Youngest in the family, John Hoffman (age 60) was the primary force in the family and was listed as head of household and person supplying the information. Next is oldest brother Henry (66) who only is listed as a laborer while William (64) is a brother and Minnie (62) is a sister and housekeeper. All were born in Illinois and lived in the same house five years earlier in 1935. The farm is reported with a value of only $1000 (perhaps that is just the house?) All reported fifth as the highest grade completed in school. None of them were on one of the two lines in each page for which supplemental questions were asked. Click on the image to see a larger version of some of the information.

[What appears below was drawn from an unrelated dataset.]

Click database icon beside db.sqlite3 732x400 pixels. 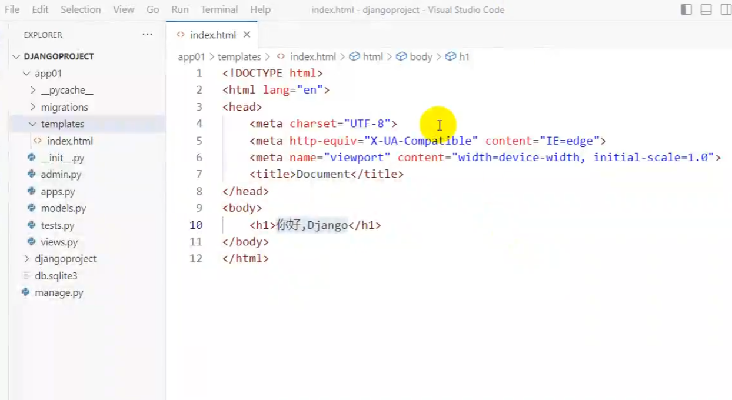pyautogui.click(x=25, y=275)
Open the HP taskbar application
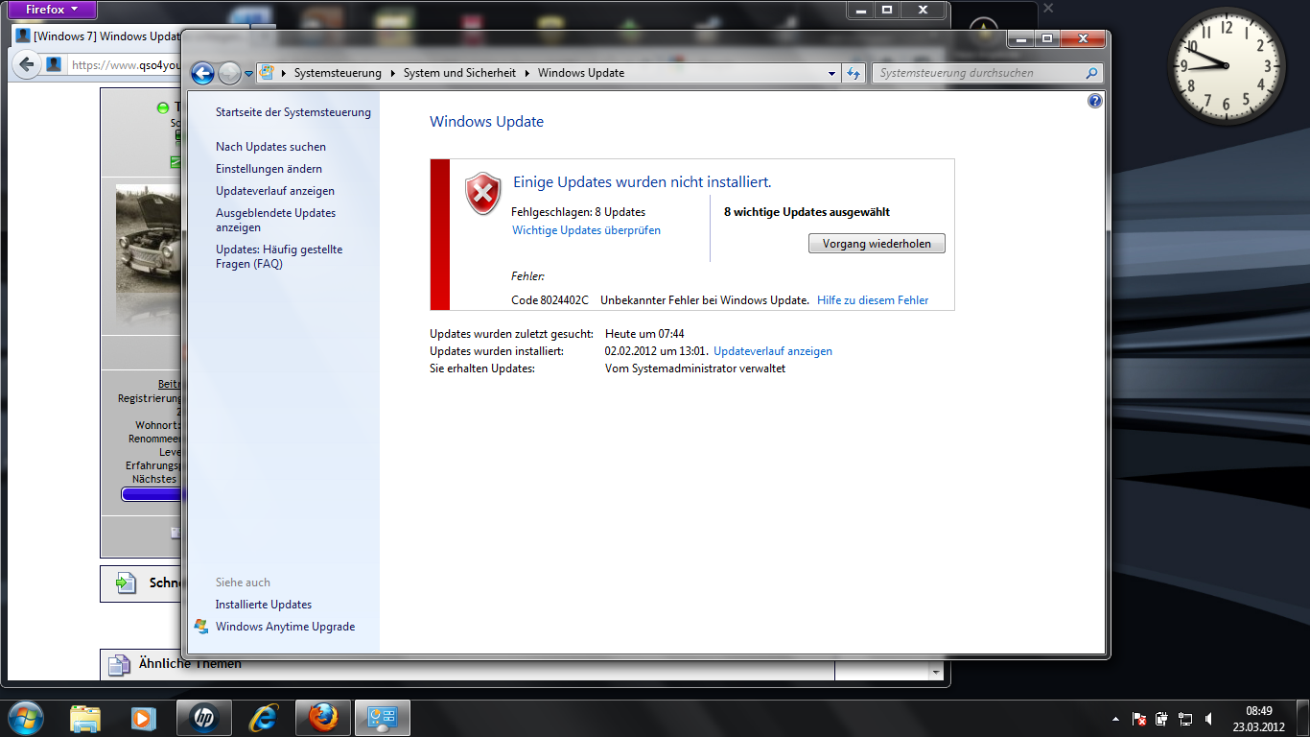This screenshot has width=1310, height=737. pos(203,718)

Combined parts of the two census pages, left side

Missing from the family are brothers Charles and Fred. Fred died in 1934 and Charles had for many years lived in Rockford, Illinois. He will be easier to find in the 1940 census once the index for Illinois is completed.

[i] 1940 U. S. Census, Jo Daviess County, Illinois, population schedule, Derinda Township, enumeration district (ED) 43-5, sheets 2A-B, dwelling 28, John Hoffman household; digital images, ( : accessed 27 May 2012).